Picture this: A 10-year-old child from a small village in India, with swollen and stiff joints, bleeds at the slightest injury. Every time this happens, panicked parents travel to a distant hospital. If they’re lucky, the doctors there know why the child is prone to regular bleeds. If they are not, that’s a far more tragic story. Let’s assume that the doctors know the child is one of the roughly 1,300 children who are born with haemophilia every year in India. The 10-year-old gets an emergency infusion which is episodic or on demand treatment. This form of treatment is often not enough if the bleeding recurs, which is likely if the child has severe haemophilia. This requires escalating treatment to replacement factor therapy, a more intensive intervention. The reality of families living with haemophilia is agony that plays out in multiple ways: watching the patient suffer, a mountain of health care bills, and uncertainty about the patient’s life span.
Haemophilia is a lifelong genetic bleeding disorder that causes repeated and prolonged bleeding, often into joints and muscles — 90% of people living with severe haemophilia end up with disability. In India, only about 27,000 people are diagnosed. However, the estimated number of people living with haemophilia is over 140,000. Given the competing health priorities in a country of 1.4 billion people, it is in these relatively small numbers that the tragedy lies.
While preventive treatment or prophylaxis is the worldwide standard of care for haemophilia, just 4% of Indian patients can access it compared to 20% in some developing countries and almost 90% in developed nations.
India also does not have a national mandated registry to track the number of people who have haemophilia. The Haemophilia Federation of India (HFI)’s National Haemophilia Registry is the only tracking effort, coordinating with 290+ haemophilia treatment centres across India.
There is limited knowledge among health care workers and within communities, leading to delayed, incorrect, or incomplete diagnosis.
Even laboratory infrastructure for diagnosis is limited and uneven across the country.
All of this is compounded by the financial strain on families — the burden extends well beyond drug costs, encompassing frequent health care utilisation, loss of productivity, and long-term disability.
Children between the ages of 5-12 face the heaviest brunt, with 85% expected to experience disability in the long run. While a child born in a household that can afford it, can turn to newer therapies, the same is not available to many others, who continue to remain dependent on reactive, demand factor infusions.

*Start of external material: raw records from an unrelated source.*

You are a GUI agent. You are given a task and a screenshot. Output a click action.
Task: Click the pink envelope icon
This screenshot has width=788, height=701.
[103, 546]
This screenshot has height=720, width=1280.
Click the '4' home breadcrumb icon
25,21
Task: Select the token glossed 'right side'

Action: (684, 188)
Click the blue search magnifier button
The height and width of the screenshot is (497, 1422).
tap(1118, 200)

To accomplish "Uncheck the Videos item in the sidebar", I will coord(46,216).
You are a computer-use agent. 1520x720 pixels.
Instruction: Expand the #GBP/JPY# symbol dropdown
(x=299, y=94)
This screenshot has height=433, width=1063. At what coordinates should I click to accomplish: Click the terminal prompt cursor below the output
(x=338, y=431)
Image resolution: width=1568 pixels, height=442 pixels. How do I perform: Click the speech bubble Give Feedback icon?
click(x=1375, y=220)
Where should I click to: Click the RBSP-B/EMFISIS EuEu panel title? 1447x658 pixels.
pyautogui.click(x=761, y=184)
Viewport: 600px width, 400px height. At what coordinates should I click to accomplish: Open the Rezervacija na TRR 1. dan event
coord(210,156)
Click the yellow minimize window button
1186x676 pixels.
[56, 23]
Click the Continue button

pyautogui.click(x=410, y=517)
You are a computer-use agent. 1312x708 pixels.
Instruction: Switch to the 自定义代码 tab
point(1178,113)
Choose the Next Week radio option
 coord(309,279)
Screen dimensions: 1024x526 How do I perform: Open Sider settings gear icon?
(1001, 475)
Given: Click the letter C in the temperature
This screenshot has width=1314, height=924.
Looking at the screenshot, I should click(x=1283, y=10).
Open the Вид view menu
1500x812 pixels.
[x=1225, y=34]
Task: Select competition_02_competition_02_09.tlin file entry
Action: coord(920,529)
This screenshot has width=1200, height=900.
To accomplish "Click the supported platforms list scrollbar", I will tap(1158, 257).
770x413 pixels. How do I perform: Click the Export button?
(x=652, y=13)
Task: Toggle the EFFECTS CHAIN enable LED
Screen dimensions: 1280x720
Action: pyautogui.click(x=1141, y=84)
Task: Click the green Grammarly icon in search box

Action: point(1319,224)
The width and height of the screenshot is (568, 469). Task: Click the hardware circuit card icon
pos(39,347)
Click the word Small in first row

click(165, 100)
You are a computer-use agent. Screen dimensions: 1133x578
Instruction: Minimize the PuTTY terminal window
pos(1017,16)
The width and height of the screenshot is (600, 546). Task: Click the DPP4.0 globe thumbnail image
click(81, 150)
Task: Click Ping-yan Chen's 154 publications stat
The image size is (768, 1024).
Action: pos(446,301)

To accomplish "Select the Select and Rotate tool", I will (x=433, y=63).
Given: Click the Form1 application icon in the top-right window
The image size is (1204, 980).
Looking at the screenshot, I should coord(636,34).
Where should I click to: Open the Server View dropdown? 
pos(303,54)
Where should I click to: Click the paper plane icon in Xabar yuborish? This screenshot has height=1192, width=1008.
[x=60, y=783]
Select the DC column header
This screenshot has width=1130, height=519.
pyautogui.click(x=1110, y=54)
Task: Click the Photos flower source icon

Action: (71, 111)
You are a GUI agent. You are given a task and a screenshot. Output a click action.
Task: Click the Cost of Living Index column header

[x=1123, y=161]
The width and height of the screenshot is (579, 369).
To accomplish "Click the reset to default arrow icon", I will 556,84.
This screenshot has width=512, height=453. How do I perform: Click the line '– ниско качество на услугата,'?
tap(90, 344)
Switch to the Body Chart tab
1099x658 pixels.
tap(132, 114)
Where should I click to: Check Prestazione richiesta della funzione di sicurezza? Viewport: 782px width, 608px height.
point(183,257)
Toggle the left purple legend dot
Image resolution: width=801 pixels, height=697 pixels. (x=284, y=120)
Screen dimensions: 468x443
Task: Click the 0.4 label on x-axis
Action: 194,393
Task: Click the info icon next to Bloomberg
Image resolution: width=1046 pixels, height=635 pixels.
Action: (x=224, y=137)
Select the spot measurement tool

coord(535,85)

These discrepancies are made worse by the fact that India doesn’t have a set of national treatment guidelines for disease management including diagnosis and treatment regimens. Case in point: Over 15 states today have now started giving non-factor therapies (NFTs) to haemophilia patients. It’s a new treatment that requires simple subcutaneous injections that bring down dosage, hospital visits and bleeds. Factor replacement therapy requires 52-183 infusions yearly. NFTs require far less. Emicizumab, for example, which is the only NFT currently included in the World Health Organization’s Essential Medicine List, requires only 13-52 infusions annually. Patients and caregivers can be trained to self-administer, reducing hospital visits and lost days at work and school.
This therapy is able to manage inhibitors — antibodies that make it difficult to control bleeding, a complication that keeps recurring with traditional haemophilia treatment.
In India, access to NFTs is limited to the private sector and select states.
While some states have taken the lead in introducing some of these innovative therapies, (most recently Karnataka that set aside ₹42.55 crore to provide free prophylaxis care to patients), the national public health system needs to be strengthened.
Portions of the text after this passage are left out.